Il apparaît ainsi nettement un hiatus entre l'enseignement scolaire traditionnel, transmettant les données linguistiques traditionnelles (grammaire, respect de l'orthographe et de la syntaxe, littérature…) et le monde économique qui privilégie la volonté d'acquérir rapidement un simple moyen de communiquer fût-il linguistiquement imparfait. A tel ou tel diplôme de langues, l'entreprise donnera la préférence à un stage pratique, à des séjours à l'étranger, à une immersion linguistique.

Il faudra sans doute que s'ouvre un dialogue au sujet de l'enseignement des langues à l'école.

Une récente étude de TIBEM (Tweetaligheid in beweging. Bilinguisme en mouvement) indique que, parmi les parents francophones 63% "ne sont pas satisfaits de l'apprentissage des langues à l'école".La même étude révèle que "près d'un enfant sur deux en Wallonie complète l'apprentissage scolaire par des activités parascolaires, des séjours à l'étranger, des stages de langues… "

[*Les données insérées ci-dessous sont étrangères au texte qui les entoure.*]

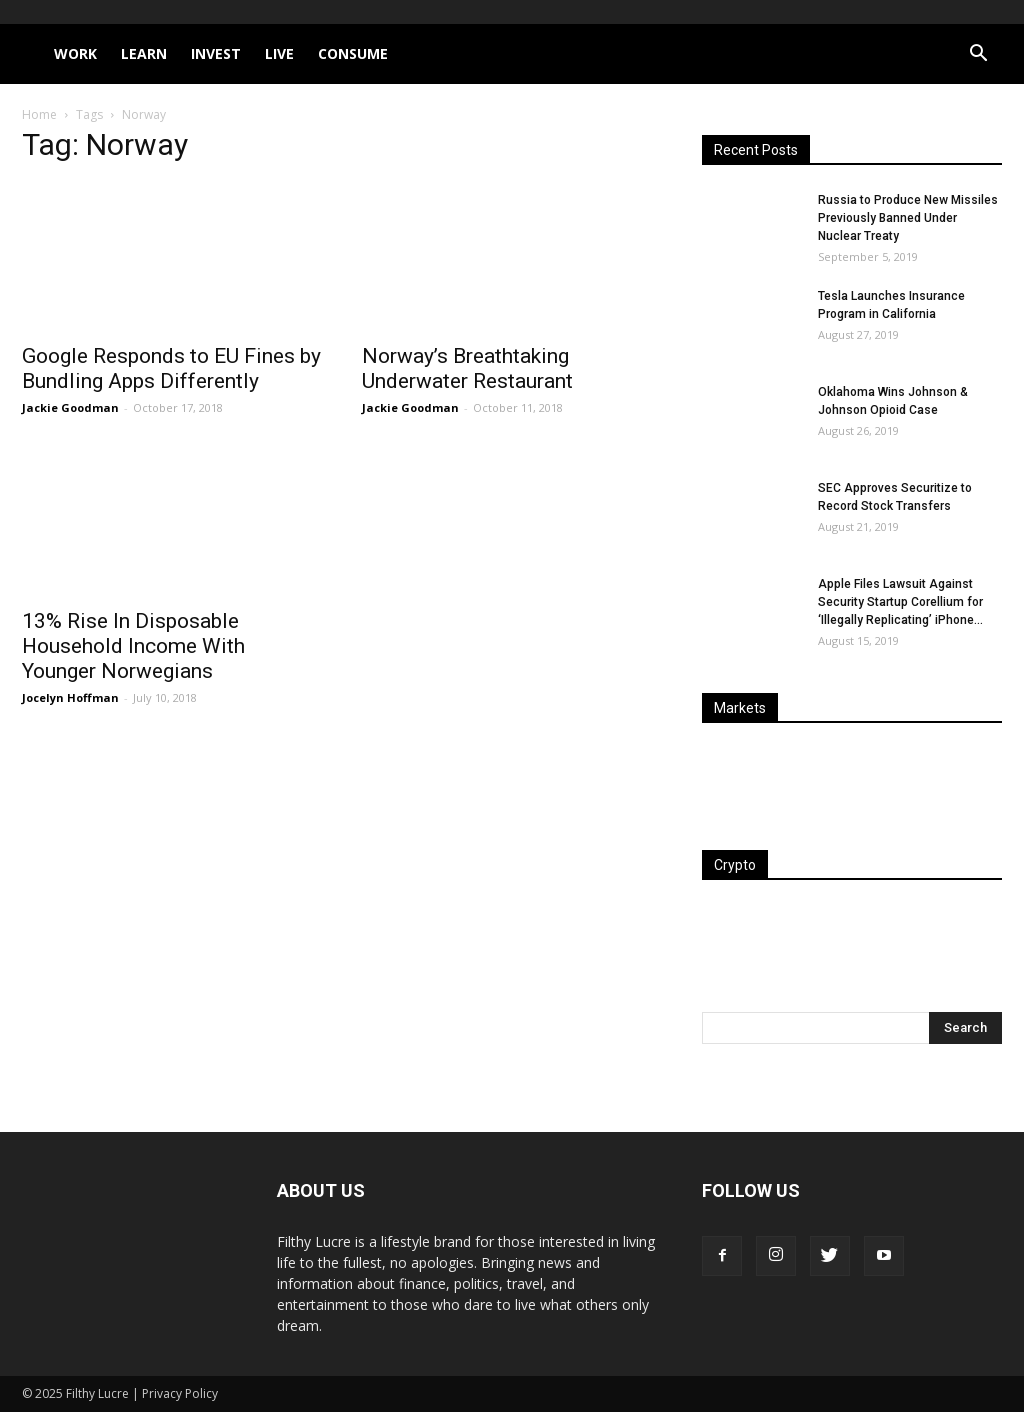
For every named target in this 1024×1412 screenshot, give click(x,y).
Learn (144, 53)
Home (39, 114)
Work (75, 53)
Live (279, 53)
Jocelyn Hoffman (70, 697)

Néanmoins, "l'évolution favorable de l'enseignement des langues en Communauté française est une explication très répandue de l'amélioration des compétences plurilinguistiques des francophones."

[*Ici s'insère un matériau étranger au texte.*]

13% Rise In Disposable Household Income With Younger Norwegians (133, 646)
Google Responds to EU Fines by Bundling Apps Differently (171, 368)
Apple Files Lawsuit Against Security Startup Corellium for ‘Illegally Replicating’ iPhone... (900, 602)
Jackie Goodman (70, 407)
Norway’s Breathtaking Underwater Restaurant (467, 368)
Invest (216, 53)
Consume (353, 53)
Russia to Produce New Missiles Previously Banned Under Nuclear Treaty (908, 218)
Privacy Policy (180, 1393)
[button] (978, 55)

Un autre acteur à prendre en considération: le multilinguisme des médias. "De très nombreux intervenants soulignent l'importance du rôle des médias pour la familiarisation avec la diversité linguistique: l'environ-nement médiatique des francophones est monolingue ( films doublés, interviews en français, quotas de chanson française…), alors qu'en Flandre, l'environnement médiatique est plurilingue (films en version origi-nale, interviews en d'autres langues sous-titrés…). Cet environnement plurilingue offrirait beaucoup d'avantages pour la motivation à l'apprentissage, la familiarisation avec les sons, le vocabulaire et la syntaxe des autres langues."

Conclusion: "la réflexion sur le plurilinguisme des francophones devrait certainement accorder une attention particulière à la politique des médias en Communauté française."

Exemple à suivre

"Les Luxembourgeois sont distingués parmi toutes les nationalités européennes pour leurs compétences plurilinguistiques. On signale qu'ils sont 'un cas à part', un 'modèle à suivre' en visant plus l'organisation plurilinguistique de l'enseignement au Grand-Duché que les caractéristiques culturelles de la population."

La grosse majorité des Luxembourgeois parlent, lisent et écrivent en français et en allemand aussi bien que dans leur propre langue luxembourgeoise. Evidemment, le "letzeburg" s'est trouvé en face de deux autres langues largement parlées, ce qui incitait à les apprendre.

 

Marcel BAUWENS

(1) "Les francophones face à leur image" de Bernadette Wynants, dans la collection Français & Société, Editions Duculot - Communauté française.